* [Exercise objective] Reproduce every one of the following rows word for word, preserving each line unchanged.

[BEGIN]

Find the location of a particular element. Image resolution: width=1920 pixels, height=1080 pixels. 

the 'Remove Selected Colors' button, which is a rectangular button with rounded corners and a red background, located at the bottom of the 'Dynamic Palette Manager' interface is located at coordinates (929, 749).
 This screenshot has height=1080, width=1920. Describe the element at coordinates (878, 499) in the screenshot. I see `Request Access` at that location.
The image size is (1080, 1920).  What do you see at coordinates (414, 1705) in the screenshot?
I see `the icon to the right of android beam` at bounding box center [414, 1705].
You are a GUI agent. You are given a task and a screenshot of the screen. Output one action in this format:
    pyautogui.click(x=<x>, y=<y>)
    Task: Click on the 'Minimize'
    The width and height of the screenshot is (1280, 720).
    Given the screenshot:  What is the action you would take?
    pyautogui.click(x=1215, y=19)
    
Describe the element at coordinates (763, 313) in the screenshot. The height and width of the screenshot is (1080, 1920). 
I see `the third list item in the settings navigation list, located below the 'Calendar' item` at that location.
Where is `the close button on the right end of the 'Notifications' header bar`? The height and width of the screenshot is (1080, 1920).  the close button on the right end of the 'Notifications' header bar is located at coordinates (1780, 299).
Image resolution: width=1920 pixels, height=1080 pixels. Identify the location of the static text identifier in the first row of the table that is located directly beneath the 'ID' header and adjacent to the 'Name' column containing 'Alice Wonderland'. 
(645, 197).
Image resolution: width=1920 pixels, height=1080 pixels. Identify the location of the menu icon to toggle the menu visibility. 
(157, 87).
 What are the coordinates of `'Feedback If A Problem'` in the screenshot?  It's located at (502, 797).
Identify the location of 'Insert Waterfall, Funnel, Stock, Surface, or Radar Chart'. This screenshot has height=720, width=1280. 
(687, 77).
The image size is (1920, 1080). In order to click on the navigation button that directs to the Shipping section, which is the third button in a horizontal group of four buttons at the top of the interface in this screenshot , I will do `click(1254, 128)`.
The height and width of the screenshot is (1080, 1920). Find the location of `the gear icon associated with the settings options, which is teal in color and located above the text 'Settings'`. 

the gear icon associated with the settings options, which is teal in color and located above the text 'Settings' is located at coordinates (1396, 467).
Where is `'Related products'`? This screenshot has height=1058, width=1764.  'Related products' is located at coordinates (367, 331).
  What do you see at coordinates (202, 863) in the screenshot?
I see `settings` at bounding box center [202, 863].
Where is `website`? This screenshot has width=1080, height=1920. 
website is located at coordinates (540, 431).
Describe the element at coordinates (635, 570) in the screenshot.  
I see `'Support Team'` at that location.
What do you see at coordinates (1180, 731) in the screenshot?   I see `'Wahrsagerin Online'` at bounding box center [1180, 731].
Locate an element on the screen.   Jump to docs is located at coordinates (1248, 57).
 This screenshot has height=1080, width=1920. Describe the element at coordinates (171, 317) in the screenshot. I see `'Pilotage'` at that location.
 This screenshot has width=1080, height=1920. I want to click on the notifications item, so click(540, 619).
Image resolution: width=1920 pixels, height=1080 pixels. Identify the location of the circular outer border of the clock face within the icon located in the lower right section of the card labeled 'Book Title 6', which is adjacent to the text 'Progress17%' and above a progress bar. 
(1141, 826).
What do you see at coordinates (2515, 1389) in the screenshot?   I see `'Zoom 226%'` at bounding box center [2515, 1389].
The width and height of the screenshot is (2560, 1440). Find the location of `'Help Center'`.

[END]

* [Reply]
Find the location of a particular element. Image resolution: width=1920 pixels, height=1080 pixels. 

the 'Remove Selected Colors' button, which is a rectangular button with rounded corners and a red background, located at the bottom of the 'Dynamic Palette Manager' interface is located at coordinates (929, 749).
 This screenshot has height=1080, width=1920. Describe the element at coordinates (878, 499) in the screenshot. I see `Request Access` at that location.
The image size is (1080, 1920).  What do you see at coordinates (414, 1705) in the screenshot?
I see `the icon to the right of android beam` at bounding box center [414, 1705].
You are a GUI agent. You are given a task and a screenshot of the screen. Output one action in this format:
    pyautogui.click(x=<x>, y=<y>)
    Task: Click on the 'Minimize'
    The width and height of the screenshot is (1280, 720).
    Given the screenshot:  What is the action you would take?
    pyautogui.click(x=1215, y=19)
    
Describe the element at coordinates (763, 313) in the screenshot. The height and width of the screenshot is (1080, 1920). 
I see `the third list item in the settings navigation list, located below the 'Calendar' item` at that location.
Where is `the close button on the right end of the 'Notifications' header bar`? The height and width of the screenshot is (1080, 1920).  the close button on the right end of the 'Notifications' header bar is located at coordinates (1780, 299).
Image resolution: width=1920 pixels, height=1080 pixels. Identify the location of the static text identifier in the first row of the table that is located directly beneath the 'ID' header and adjacent to the 'Name' column containing 'Alice Wonderland'. 
(645, 197).
Image resolution: width=1920 pixels, height=1080 pixels. Identify the location of the menu icon to toggle the menu visibility. 
(157, 87).
 What are the coordinates of `'Feedback If A Problem'` in the screenshot?  It's located at (502, 797).
Identify the location of 'Insert Waterfall, Funnel, Stock, Surface, or Radar Chart'. This screenshot has height=720, width=1280. 
(687, 77).
The image size is (1920, 1080). In order to click on the navigation button that directs to the Shipping section, which is the third button in a horizontal group of four buttons at the top of the interface in this screenshot , I will do `click(1254, 128)`.
The height and width of the screenshot is (1080, 1920). Find the location of `the gear icon associated with the settings options, which is teal in color and located above the text 'Settings'`. 

the gear icon associated with the settings options, which is teal in color and located above the text 'Settings' is located at coordinates (1396, 467).
Where is `'Related products'`? This screenshot has height=1058, width=1764.  'Related products' is located at coordinates (367, 331).
  What do you see at coordinates (202, 863) in the screenshot?
I see `settings` at bounding box center [202, 863].
Where is `website`? This screenshot has width=1080, height=1920. 
website is located at coordinates (540, 431).
Describe the element at coordinates (635, 570) in the screenshot.  
I see `'Support Team'` at that location.
What do you see at coordinates (1180, 731) in the screenshot?   I see `'Wahrsagerin Online'` at bounding box center [1180, 731].
Locate an element on the screen.   Jump to docs is located at coordinates (1248, 57).
 This screenshot has height=1080, width=1920. Describe the element at coordinates (171, 317) in the screenshot. I see `'Pilotage'` at that location.
 This screenshot has width=1080, height=1920. I want to click on the notifications item, so click(540, 619).
Image resolution: width=1920 pixels, height=1080 pixels. Identify the location of the circular outer border of the clock face within the icon located in the lower right section of the card labeled 'Book Title 6', which is adjacent to the text 'Progress17%' and above a progress bar. 
(1141, 826).
What do you see at coordinates (2515, 1389) in the screenshot?   I see `'Zoom 226%'` at bounding box center [2515, 1389].
The width and height of the screenshot is (2560, 1440). Find the location of `'Help Center'`.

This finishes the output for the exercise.